*TEXTAUSZUG*
┄┄┄┄┄┄
Die Pfullingerin Frida Schwille wurde am 30. November 1944 im Konzentrationslager Dachau erschossen. Der Vorwurf: Widerstand gegen den Nationalsozialismus. Doch das stimmt nicht.

Der Eingang zum Konzentrationslager Dachau. Hier wurde die Pfullingerin Frida Schwille hingerichtet.
Der Eingang zum Konzentrationslager Dachau. Hier wurde die Pfullingerin Frida Schwille hingerichtet. Foto: Matthias Schrader/dpa
Der Eingang zum Konzentrationslager Dachau. Hier wurde die Pfullingerin Frida Schwille hingerichtet.
Foto: Matthias Schrader/dpa

PFULLINGEN. Die Geschichte der Pfullingerin Frida Schwille klingt wie ein verworrener und dramatischer Krimi. An einem Tag im Juni 1944 wurde die damals 34-Jährige an ihrem Arbeitsplatz von der Gestapo Stuttgart verhaftet und nach fünfeinhalb Monaten Haft, Verhör und Folter am 30. November desselben Jahres im Konzentrationslager Dachau erschossen. Der Vorwurf damals: Widerstand gegen den Nationalsozialismus. »Heute wissen wir, dass Frida Schwille unschuldig war«, erklärt Waltraud Pustal, Vorsitzende des Geschichtsvereins Pfullingen. Welche »unglücklichen Aneinanderreihungen von Ereignissen« zu Schwilles Tod führten, versucht Pustal zu rekonstruieren.

»Das Wissen um Frida Schwille ist noch sehr jung«, erklärt Pustal. »Über die Jahre hinweg sind immer wieder neue Erkenntnisse ans Licht geraten, die die Tragik ihrer Geschichte verdeutlichen.« Aufgrund von Informationen aus verschiedenen Archiven sei es kein Wunder gewesen, dass alle zunächst dachten, Schwille sei im Widerstand gegen die Nazis aktiv gewesen. Seit die Protokolle der Spruchkammer Stuttgart (siehe Infobox) öffentlich einsehbar sind, änderte sich jedoch dieses Bild.

Leiterin der Milchsammelstelle

Aber von vorn: Am 9. September 1910 kam Frida Schwille in Pfullingen zur Welt. Ihre Eltern waren Bauern und lebten ein einfaches Leben in ihrem Haus in der Klosterstraße. Die fünfköpfige Familie trat aus der Evangelischen Landeskirche aus und einer biblischen Gemeinde, die sich damals Grefe-Hanowell-Sekte nannte, bei. Nach dem Tod ihrer Eltern im Jahre 1933 übernahm Frida Schwille die landwirtschaftliche Arbeit und wurde später zur Leiterin der Milchsammelstelle in Pfullingen. Heute steht dort das Friedrich-Schiller-Gymnasium. »Auf den ersten Blick scheint diese junge Frau ein recht normales und nicht sehr aufregendes Leben gehabt zu haben«, sagt Pustal. »Für das weitere Verständnis müssen wir uns jedoch auch dem Werdegang ihres Bruders Friedrich widmen.«

Frida Schwille ist am 9. September 1910 in Pfullingen zur Welt gekommen. Sie war Bäuerin und später Leiterin der Milchsammelstel
Frida Schwille ist am 9. September 1910 in Pfullingen zur Welt gekommen. Sie war Bäuerin und später Leiterin der Milchsammelstelle in der Echazstadt. Foto: Foto: PR
Frida Schwille ist am 9. September 1910 in Pfullingen zur Welt gekommen. Sie war Bäuerin und später Leiterin der Milchsammelstelle in der Echazstadt.
┄┄┄┄┄┄
*AUFGABE*
Welche Einrichtung in Pfullingen leitete Frida Schwille laut dem Textauszug? Das Material spielt für den Textauszug keine Rolle.

*ERFASSTE DATEN*
┄┄┄┄┄┄
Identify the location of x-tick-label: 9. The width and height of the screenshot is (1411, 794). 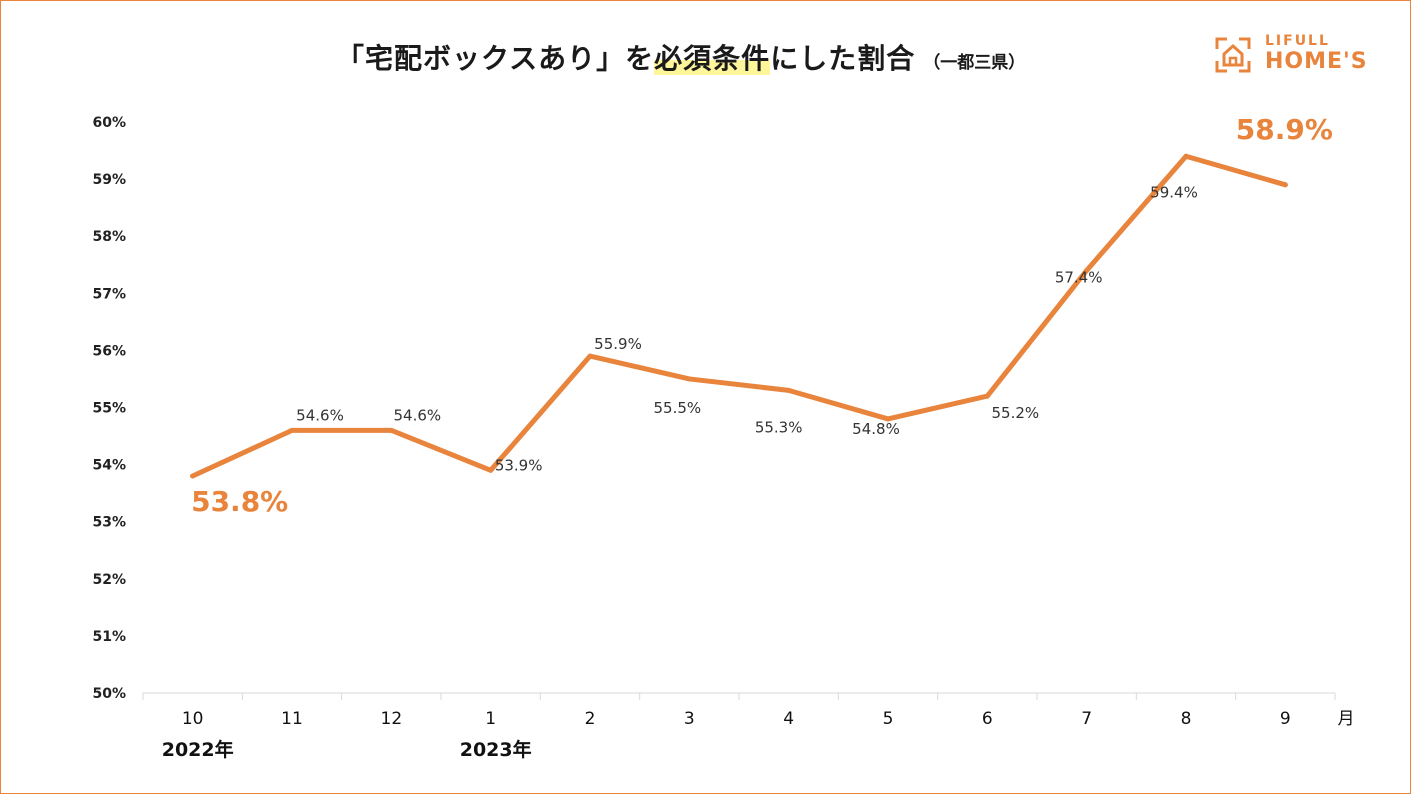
┄┄┄┄┄┄
*LÖSUNG*
Sie leitete die Milchsammelstelle in Pfullingen.